___ Supplied data ___

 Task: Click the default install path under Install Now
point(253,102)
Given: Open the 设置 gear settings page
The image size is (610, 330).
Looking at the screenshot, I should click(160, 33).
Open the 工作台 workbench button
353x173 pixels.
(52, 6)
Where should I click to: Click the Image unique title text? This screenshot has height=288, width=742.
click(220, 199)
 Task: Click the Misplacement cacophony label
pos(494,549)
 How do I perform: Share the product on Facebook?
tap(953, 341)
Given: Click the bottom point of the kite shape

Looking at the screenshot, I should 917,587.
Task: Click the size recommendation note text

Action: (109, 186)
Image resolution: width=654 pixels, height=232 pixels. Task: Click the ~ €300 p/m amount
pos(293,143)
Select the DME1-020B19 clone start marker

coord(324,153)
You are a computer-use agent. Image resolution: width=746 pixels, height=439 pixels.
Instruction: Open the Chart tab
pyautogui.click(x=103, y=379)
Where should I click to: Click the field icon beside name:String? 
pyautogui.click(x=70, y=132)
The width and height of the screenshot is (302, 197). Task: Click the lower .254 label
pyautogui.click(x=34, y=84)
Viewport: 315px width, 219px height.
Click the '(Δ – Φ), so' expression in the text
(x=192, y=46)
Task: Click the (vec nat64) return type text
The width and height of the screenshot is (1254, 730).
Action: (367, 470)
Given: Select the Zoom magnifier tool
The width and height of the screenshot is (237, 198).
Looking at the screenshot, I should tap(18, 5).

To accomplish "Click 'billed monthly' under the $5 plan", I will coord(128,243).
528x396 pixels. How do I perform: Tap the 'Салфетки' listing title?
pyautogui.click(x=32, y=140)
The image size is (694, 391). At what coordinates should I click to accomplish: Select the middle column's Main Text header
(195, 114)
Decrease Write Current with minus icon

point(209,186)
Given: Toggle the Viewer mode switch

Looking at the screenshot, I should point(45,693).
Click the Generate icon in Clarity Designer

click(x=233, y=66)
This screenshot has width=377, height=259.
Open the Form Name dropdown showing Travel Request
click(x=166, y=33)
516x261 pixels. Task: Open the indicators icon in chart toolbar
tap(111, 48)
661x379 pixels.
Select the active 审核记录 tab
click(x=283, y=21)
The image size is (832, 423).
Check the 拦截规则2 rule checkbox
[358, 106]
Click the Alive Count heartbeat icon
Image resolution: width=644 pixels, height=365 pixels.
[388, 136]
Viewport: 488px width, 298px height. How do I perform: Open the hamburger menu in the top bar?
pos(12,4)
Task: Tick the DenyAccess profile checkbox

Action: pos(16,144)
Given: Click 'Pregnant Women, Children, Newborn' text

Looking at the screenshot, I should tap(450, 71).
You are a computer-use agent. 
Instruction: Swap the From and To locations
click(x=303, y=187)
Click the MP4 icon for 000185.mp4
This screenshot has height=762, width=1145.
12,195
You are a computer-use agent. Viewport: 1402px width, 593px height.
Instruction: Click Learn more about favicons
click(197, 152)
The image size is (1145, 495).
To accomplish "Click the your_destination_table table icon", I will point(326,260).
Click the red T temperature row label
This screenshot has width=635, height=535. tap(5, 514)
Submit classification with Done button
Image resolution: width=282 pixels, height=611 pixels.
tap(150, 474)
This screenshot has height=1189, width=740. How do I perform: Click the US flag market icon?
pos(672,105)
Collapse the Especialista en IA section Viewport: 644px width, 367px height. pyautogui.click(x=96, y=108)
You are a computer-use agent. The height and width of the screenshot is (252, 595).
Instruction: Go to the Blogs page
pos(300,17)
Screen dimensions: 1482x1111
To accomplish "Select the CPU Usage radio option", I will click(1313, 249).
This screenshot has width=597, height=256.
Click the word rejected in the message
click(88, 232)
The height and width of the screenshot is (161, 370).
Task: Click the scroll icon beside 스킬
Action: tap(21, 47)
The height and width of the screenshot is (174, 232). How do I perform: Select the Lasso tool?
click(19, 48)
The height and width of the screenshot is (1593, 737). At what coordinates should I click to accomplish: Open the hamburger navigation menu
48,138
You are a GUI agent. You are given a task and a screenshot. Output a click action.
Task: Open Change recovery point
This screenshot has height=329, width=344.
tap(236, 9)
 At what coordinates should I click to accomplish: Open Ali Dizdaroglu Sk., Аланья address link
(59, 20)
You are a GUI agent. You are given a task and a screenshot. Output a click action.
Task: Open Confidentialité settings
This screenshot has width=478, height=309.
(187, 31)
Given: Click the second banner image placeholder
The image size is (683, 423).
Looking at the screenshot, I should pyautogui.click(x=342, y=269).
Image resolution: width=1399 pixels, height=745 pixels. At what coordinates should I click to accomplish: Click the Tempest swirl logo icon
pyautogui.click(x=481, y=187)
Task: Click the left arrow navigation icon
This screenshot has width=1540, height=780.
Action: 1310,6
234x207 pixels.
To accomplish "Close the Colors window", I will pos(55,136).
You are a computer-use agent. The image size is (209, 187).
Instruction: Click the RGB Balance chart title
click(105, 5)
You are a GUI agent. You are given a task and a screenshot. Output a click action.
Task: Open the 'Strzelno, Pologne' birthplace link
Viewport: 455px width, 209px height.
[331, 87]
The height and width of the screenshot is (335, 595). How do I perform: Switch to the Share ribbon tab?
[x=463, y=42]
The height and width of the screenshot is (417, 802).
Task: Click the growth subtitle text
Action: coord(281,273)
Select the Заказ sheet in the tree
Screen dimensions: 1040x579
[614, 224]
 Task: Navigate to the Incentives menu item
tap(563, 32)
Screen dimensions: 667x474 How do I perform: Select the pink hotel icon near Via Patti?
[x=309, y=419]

___

- [Assignment] Precisely reproduce all the entries shown above.

- [Response area]
 Task: Click the default install path under Install Now
point(253,102)
Given: Open the 设置 gear settings page
The image size is (610, 330).
Looking at the screenshot, I should click(160, 33).
Open the 工作台 workbench button
353x173 pixels.
(52, 6)
Where should I click to: Click the Image unique title text? This screenshot has height=288, width=742.
click(220, 199)
 Task: Click the Misplacement cacophony label
pos(494,549)
 How do I perform: Share the product on Facebook?
tap(953, 341)
Given: Click the bottom point of the kite shape

Looking at the screenshot, I should 917,587.
Task: Click the size recommendation note text

Action: (109, 186)
Image resolution: width=654 pixels, height=232 pixels. Task: Click the ~ €300 p/m amount
pos(293,143)
Select the DME1-020B19 clone start marker

coord(324,153)
You are a computer-use agent. Image resolution: width=746 pixels, height=439 pixels.
Instruction: Open the Chart tab
pyautogui.click(x=103, y=379)
Where should I click to: Click the field icon beside name:String? 
pyautogui.click(x=70, y=132)
The width and height of the screenshot is (302, 197). Task: Click the lower .254 label
pyautogui.click(x=34, y=84)
Viewport: 315px width, 219px height.
Click the '(Δ – Φ), so' expression in the text
(x=192, y=46)
Task: Click the (vec nat64) return type text
The width and height of the screenshot is (1254, 730).
Action: (367, 470)
Given: Select the Zoom magnifier tool
The width and height of the screenshot is (237, 198).
Looking at the screenshot, I should tap(18, 5).

To accomplish "Click 'billed monthly' under the $5 plan", I will coord(128,243).
528x396 pixels. How do I perform: Tap the 'Салфетки' listing title?
pyautogui.click(x=32, y=140)
The image size is (694, 391). At what coordinates should I click to accomplish: Select the middle column's Main Text header
(195, 114)
Decrease Write Current with minus icon

point(209,186)
Given: Toggle the Viewer mode switch

Looking at the screenshot, I should point(45,693).
Click the Generate icon in Clarity Designer

click(x=233, y=66)
This screenshot has width=377, height=259.
Open the Form Name dropdown showing Travel Request
click(x=166, y=33)
516x261 pixels. Task: Open the indicators icon in chart toolbar
tap(111, 48)
661x379 pixels.
Select the active 审核记录 tab
click(x=283, y=21)
The image size is (832, 423).
Check the 拦截规则2 rule checkbox
[358, 106]
Click the Alive Count heartbeat icon
Image resolution: width=644 pixels, height=365 pixels.
[388, 136]
Viewport: 488px width, 298px height. How do I perform: Open the hamburger menu in the top bar?
pos(12,4)
Task: Tick the DenyAccess profile checkbox

Action: pos(16,144)
Given: Click 'Pregnant Women, Children, Newborn' text

Looking at the screenshot, I should tap(450, 71).
You are a computer-use agent. 
Instruction: Swap the From and To locations
click(x=303, y=187)
Click the MP4 icon for 000185.mp4
This screenshot has height=762, width=1145.
12,195
You are a computer-use agent. Viewport: 1402px width, 593px height.
Instruction: Click Learn more about favicons
click(197, 152)
The image size is (1145, 495).
To accomplish "Click the your_destination_table table icon", I will point(326,260).
Click the red T temperature row label
This screenshot has width=635, height=535. tap(5, 514)
Submit classification with Done button
Image resolution: width=282 pixels, height=611 pixels.
tap(150, 474)
This screenshot has height=1189, width=740. How do I perform: Click the US flag market icon?
pos(672,105)
Collapse the Especialista en IA section Viewport: 644px width, 367px height. pyautogui.click(x=96, y=108)
You are a computer-use agent. The height and width of the screenshot is (252, 595).
Instruction: Go to the Blogs page
pos(300,17)
Screen dimensions: 1482x1111
To accomplish "Select the CPU Usage radio option", I will click(1313, 249).
This screenshot has width=597, height=256.
Click the word rejected in the message
click(88, 232)
The height and width of the screenshot is (161, 370).
Task: Click the scroll icon beside 스킬
Action: tap(21, 47)
The height and width of the screenshot is (174, 232). How do I perform: Select the Lasso tool?
click(19, 48)
The height and width of the screenshot is (1593, 737). At what coordinates should I click to accomplish: Open the hamburger navigation menu
48,138
You are a GUI agent. You are given a task and a screenshot. Output a click action.
Task: Open Change recovery point
This screenshot has height=329, width=344.
tap(236, 9)
 At what coordinates should I click to accomplish: Open Ali Dizdaroglu Sk., Аланья address link
(59, 20)
You are a GUI agent. You are given a task and a screenshot. Output a click action.
Task: Open Confidentialité settings
This screenshot has width=478, height=309.
(187, 31)
Given: Click the second banner image placeholder
The image size is (683, 423).
Looking at the screenshot, I should pyautogui.click(x=342, y=269).
Image resolution: width=1399 pixels, height=745 pixels. At what coordinates should I click to accomplish: Click the Tempest swirl logo icon
pyautogui.click(x=481, y=187)
Task: Click the left arrow navigation icon
This screenshot has width=1540, height=780.
Action: 1310,6
234x207 pixels.
To accomplish "Close the Colors window", I will pos(55,136).
You are a computer-use agent. The image size is (209, 187).
Instruction: Click the RGB Balance chart title
click(105, 5)
You are a GUI agent. You are given a task and a screenshot. Output a click action.
Task: Open the 'Strzelno, Pologne' birthplace link
Viewport: 455px width, 209px height.
[331, 87]
The height and width of the screenshot is (335, 595). How do I perform: Switch to the Share ribbon tab?
[x=463, y=42]
The height and width of the screenshot is (417, 802).
Task: Click the growth subtitle text
Action: coord(281,273)
Select the Заказ sheet in the tree
Screen dimensions: 1040x579
[614, 224]
 Task: Navigate to the Incentives menu item
tap(563, 32)
Screen dimensions: 667x474 How do I perform: Select the pink hotel icon near Via Patti?
[x=309, y=419]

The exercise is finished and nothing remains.